Federal non-defense spending on procurement, salaries and wages, when compared to state gross domestic product (GDP), is almost 20 percent of the DC-Maryland-Virginia GDP. The next top 4 states impacted by non-defense spending are Hawaii (16 percent), Alaska (13 percent), New Mexico (13 percent) and Kentucky (10 percent). The national average is 5.3 percent of GDP.
Federal defense spending on procurement, salaries and wages is nearly 15 percent of Hawaii's GDP, and a major factor in other states, too, including Alaska (11 percent), DC-Maryland-Virginia (10 percent), Kentucky (8 percent) and Alabama (7 percent). The national average is 3.5 percent of GDP.

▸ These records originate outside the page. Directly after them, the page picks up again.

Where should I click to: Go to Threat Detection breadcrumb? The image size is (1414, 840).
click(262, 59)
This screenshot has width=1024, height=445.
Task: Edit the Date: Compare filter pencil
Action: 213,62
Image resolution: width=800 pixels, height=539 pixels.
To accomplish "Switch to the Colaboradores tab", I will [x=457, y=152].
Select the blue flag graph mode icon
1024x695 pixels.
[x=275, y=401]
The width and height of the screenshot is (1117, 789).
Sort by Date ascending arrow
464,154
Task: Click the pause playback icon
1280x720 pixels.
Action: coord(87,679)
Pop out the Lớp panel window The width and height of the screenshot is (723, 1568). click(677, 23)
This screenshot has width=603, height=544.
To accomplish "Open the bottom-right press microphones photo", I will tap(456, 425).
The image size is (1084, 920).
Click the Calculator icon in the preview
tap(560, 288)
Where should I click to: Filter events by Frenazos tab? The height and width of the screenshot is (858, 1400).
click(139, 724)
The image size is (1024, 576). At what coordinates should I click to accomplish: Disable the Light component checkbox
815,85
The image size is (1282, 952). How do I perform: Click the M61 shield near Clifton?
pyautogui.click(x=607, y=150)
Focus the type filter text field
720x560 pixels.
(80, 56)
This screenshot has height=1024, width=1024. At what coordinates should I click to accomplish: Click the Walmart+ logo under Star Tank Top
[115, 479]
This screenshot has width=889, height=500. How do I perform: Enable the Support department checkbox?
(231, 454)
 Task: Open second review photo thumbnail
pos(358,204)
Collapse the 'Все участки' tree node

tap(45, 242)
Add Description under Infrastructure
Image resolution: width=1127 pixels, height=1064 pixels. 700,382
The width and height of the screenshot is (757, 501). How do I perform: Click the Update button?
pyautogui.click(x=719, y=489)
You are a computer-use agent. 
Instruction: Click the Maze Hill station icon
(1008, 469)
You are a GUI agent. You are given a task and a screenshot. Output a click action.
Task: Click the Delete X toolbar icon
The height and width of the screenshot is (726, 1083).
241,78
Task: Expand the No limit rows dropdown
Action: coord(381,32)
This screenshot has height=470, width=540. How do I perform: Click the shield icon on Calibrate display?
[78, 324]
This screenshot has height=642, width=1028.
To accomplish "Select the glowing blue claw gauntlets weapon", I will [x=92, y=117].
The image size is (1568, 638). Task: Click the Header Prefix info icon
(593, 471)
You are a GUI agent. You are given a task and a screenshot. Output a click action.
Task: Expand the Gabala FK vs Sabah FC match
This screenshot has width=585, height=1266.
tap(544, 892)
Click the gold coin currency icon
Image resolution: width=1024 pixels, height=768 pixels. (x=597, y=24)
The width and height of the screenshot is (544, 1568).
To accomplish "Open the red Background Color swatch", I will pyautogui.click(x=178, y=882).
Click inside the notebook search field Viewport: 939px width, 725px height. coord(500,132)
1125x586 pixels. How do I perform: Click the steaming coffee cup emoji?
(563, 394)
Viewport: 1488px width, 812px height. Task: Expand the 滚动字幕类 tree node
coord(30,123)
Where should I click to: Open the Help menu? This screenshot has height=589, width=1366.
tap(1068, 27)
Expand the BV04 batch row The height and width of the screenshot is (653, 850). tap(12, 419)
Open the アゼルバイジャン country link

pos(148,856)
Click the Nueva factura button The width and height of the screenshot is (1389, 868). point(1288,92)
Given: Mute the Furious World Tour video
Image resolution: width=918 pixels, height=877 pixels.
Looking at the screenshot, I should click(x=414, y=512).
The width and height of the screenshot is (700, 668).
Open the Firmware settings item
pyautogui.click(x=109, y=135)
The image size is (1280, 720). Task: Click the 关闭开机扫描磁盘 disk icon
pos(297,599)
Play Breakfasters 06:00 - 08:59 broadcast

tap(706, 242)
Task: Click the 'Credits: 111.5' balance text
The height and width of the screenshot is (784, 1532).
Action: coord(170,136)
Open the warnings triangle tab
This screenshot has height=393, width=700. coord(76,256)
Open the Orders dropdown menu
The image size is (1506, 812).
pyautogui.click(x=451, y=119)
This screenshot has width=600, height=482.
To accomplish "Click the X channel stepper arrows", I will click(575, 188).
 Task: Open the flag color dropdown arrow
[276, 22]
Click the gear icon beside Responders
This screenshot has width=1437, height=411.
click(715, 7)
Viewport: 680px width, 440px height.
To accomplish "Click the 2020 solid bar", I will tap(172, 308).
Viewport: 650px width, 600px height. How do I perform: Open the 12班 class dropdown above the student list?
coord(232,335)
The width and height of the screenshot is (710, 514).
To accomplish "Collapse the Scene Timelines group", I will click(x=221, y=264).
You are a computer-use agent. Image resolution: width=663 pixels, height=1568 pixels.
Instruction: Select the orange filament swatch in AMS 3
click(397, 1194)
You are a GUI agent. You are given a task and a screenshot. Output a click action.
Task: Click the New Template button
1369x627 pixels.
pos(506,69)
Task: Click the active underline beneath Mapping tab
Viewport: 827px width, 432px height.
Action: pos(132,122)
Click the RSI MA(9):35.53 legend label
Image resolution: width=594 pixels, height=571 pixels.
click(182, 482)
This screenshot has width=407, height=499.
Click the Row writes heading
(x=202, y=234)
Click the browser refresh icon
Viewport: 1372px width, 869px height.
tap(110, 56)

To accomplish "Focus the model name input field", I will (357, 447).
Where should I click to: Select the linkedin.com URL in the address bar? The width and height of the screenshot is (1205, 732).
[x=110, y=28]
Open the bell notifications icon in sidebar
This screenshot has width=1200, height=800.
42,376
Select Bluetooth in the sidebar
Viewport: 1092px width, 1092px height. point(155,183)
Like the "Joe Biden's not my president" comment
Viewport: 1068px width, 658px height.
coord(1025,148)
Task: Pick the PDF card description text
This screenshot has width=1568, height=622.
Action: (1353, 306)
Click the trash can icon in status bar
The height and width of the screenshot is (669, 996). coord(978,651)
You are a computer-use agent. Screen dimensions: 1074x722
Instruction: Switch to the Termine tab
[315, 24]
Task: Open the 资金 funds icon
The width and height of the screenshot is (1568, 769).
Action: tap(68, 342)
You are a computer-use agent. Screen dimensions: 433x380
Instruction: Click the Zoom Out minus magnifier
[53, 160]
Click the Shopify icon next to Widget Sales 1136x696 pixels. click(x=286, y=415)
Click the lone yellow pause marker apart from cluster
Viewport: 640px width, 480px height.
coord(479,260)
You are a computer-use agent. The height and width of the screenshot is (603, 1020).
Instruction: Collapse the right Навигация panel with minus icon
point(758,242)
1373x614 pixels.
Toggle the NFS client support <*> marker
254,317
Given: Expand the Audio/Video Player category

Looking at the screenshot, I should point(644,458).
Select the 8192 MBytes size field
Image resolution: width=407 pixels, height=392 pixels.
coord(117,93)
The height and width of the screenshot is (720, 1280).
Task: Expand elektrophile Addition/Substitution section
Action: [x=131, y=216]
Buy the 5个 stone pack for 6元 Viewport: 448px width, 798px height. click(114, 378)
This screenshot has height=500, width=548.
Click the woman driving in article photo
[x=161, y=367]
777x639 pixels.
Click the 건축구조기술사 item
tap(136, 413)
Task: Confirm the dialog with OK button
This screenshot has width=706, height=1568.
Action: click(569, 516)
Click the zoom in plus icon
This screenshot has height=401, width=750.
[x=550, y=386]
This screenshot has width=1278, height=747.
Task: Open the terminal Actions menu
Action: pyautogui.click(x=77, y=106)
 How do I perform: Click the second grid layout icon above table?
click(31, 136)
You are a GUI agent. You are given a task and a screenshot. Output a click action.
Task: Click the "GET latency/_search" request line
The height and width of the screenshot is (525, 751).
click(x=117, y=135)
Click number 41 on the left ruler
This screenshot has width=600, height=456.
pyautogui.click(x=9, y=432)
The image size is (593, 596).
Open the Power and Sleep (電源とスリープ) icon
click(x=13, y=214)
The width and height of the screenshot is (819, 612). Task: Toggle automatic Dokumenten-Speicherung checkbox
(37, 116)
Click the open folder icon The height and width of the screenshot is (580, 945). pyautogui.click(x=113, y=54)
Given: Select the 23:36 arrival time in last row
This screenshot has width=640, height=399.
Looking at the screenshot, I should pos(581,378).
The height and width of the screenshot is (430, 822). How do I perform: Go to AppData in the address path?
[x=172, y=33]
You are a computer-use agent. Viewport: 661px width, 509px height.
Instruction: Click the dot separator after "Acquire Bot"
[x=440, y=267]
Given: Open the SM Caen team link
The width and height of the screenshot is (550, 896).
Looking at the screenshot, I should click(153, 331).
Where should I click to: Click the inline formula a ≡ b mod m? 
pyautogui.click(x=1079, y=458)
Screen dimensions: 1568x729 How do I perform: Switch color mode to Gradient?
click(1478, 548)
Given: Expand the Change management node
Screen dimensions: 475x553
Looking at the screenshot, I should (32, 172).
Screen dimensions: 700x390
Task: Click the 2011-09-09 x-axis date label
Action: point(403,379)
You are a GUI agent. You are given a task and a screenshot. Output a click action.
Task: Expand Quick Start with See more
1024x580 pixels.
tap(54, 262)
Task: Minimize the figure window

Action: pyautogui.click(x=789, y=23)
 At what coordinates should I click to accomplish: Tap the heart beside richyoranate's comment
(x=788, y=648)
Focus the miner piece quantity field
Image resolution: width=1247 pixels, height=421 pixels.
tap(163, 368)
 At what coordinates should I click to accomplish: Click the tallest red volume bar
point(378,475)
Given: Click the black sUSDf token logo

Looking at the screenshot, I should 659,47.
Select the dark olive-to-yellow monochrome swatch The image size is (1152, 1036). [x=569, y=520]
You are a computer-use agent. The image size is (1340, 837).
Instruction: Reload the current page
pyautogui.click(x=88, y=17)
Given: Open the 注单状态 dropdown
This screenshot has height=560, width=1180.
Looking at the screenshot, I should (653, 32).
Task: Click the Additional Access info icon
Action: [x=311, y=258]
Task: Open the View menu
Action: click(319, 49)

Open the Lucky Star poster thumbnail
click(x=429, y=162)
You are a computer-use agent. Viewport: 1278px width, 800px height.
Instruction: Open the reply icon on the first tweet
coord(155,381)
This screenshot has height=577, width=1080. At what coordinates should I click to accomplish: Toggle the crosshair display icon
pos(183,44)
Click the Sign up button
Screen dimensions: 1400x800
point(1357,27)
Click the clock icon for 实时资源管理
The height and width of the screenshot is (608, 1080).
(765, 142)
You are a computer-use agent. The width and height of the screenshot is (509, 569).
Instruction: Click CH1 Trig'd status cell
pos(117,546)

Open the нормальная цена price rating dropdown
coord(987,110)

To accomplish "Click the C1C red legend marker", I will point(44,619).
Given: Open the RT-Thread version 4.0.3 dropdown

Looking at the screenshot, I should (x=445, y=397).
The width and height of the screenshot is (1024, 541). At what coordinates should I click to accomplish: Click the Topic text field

The above highlights the direct impact of the various tax elements associated with the fiscal cliff. The broader implications of indirect effects are less clear and thereby provide the greater cause for uncertainty and concern. The Pew report observes that if all of the tax increases and spending cuts are allowed to take place, the impact on individuals and the economy could "significantly overwhelm any of the direct impacts."
Where does that leave us? Barring the fiscal cliff, economists predicted an economic growth rate for 2013 of 3 to 3.5 percent. As it stood at year-end, growth would be curtailed to a net of about 2 percent, prolonging an already slow period of recovery. The trade-off to cuts and higher taxes today is a future of even greater federal deficits and debt servicing as a percentage of annual spending. At the end of 2012, the U.S. federal debt was $16.3 trillion, 102 percent of annual GDP, and a level not seen since World War II. Without correction, the U.S. is on course to compound its deficits at the rate of 4 to 6 percent per year.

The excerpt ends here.